2.3 陆地棉中4个GhEXPs基因的组织表达分析

根据转录组测序结果分析4个GhEXPs基因在棉花纤维发育不同时期及其他组织的表达情况（图4）。总体来看，GhEXPA1d、GhEXPA4b、GhEXPA23b和GhEXPB3a在胚珠和纤维中优势表达，在其他组织包括根、茎、叶、苞叶、花瓣、雄蕊、雌蕊和花托表达水平很低。其中GhEXPA1d和GhEXPA23b这两个基因在纤维中特异表达，在其他组织中基本不表达；GhEXPA4b和Gh-EXPB3a在纤维之外的其它组织如叶片、雄蕊、雌蕊等有较低水平的表达。转录组结果初步分析表明，4个GhEXPs是在纤维发育中明显优势表达的基因。
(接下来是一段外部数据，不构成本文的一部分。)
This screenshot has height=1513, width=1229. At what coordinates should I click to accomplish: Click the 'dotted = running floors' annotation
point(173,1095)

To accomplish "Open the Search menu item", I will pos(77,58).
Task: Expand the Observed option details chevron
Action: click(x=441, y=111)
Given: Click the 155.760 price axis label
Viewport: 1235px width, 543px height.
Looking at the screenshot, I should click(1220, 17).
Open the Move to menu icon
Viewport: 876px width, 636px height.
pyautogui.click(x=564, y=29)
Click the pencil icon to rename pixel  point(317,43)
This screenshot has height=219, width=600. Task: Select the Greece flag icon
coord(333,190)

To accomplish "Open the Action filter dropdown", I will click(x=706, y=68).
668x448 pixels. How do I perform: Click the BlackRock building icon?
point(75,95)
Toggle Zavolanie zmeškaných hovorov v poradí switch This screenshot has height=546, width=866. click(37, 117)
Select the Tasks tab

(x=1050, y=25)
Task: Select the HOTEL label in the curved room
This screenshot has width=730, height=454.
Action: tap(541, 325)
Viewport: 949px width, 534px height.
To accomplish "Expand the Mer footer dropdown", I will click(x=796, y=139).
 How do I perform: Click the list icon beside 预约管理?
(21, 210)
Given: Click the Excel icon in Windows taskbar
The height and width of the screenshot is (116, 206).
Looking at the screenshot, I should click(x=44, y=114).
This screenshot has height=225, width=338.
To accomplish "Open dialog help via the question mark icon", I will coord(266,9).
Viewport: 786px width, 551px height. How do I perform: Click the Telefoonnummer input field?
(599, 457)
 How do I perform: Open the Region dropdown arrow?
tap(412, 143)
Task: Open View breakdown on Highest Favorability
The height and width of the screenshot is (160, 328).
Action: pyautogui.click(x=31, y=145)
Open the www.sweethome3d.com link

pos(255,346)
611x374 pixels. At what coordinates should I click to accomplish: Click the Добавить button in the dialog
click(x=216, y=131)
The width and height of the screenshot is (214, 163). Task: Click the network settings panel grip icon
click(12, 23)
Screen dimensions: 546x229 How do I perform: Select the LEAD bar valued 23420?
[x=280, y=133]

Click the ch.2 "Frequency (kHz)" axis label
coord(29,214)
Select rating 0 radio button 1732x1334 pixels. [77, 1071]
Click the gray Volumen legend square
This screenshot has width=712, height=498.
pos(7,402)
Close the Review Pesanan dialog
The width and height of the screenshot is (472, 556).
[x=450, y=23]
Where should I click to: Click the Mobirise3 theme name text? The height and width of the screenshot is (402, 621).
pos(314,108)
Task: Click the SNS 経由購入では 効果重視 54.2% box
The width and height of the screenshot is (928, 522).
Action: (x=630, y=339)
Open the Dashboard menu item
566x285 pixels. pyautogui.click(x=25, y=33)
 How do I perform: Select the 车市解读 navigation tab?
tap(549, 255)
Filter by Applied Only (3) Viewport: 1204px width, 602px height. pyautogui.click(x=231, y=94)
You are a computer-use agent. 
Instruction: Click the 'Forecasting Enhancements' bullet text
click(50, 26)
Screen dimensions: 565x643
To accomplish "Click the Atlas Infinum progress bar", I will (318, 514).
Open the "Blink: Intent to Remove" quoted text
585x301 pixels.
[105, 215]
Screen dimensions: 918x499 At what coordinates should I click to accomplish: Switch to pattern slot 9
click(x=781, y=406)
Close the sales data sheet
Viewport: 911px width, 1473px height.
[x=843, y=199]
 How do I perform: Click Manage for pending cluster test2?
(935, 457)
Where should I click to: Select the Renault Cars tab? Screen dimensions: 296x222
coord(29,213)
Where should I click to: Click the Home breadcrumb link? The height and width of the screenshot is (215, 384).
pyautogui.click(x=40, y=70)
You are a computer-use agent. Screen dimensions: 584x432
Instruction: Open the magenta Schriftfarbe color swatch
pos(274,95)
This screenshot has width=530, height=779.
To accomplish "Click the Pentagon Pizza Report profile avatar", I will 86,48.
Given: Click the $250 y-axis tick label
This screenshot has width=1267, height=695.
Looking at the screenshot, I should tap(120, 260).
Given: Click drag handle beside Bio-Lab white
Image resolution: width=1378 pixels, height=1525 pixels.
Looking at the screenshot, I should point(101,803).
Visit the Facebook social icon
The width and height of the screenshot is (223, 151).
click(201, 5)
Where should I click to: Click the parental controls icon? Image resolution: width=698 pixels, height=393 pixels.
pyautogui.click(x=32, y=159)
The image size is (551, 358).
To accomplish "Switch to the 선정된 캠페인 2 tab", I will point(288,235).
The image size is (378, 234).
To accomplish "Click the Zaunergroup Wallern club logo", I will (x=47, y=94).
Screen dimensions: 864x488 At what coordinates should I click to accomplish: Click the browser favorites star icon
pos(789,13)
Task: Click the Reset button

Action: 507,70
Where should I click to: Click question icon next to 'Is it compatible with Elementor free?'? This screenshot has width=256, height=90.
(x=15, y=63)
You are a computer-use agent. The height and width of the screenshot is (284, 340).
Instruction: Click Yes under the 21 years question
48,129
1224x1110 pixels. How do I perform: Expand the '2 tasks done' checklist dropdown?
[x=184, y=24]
图3 陆地棉4个GhEXPs蛋白的三维结构预测Fig.3 The predicted three-dimensional structures of 4 GhEXPs

2.4 qRT-PCR分析验证4个GhEXPs基因的表达情况

为进一步验证4个陆地棉扩展蛋白基因的表达情况，利用qRT-PCR技术对4个GhEXPs基因的表达进行了验证。从图5可以看出，4个GhEXPs基因在纤维发育不同时期的表达模式和转录测序的结果基本一致（图4和图5）。GhEXPA1d、GhEXPA4b、GhEXPA23b和GhEXPB3a均在纤维发育的起始期和伸长期上调表达。其中GhEXPA1d和GhEXPB3a在开花当天（0 DPA）表达量相对较高，他们分别在开花后10 d和20 d的表达水平急剧下降（图5）；GhEXPA4b和Gh-EXPA23b在花后3～7 d表达量高，然后表达量开始下降（图5）。此外，EXPA亚家族的3个基因在纤维中的表达情况也不相同，GhEXPA1d和GhEXPA4b的表达水平明显高于GhEXPA23b。

3 讨论

图4 陆地棉4个GhEXPs基因在不同纤维样品和组织中的转录组分析Fig.4 The transcriptome analysis of 4 GhEXPs from fiber and other tissues

本研究鉴定了4个在棉花纤维中特异表达的扩展蛋白基因，其中3个属于EXPA亚家族，1个属于EXPB亚家族，这与陆地棉扩展蛋白基因EXPA亚家族占优势的结果一致[22]。蛋白的一级结构是正确行使功能的基础。在蛋白序列一级结构的DPBB结构域上，对比棉花4个GhEXPs与玉米EXPB1、细菌EXLX1的关键保守位点发现，在这些关键位点也都是芳香族氨基酸，暗示了它们可能与玉米EXPB1和细菌EXLX1具有相似的功能，但个别氨基酸的差异，又凸显了物种之间的不同。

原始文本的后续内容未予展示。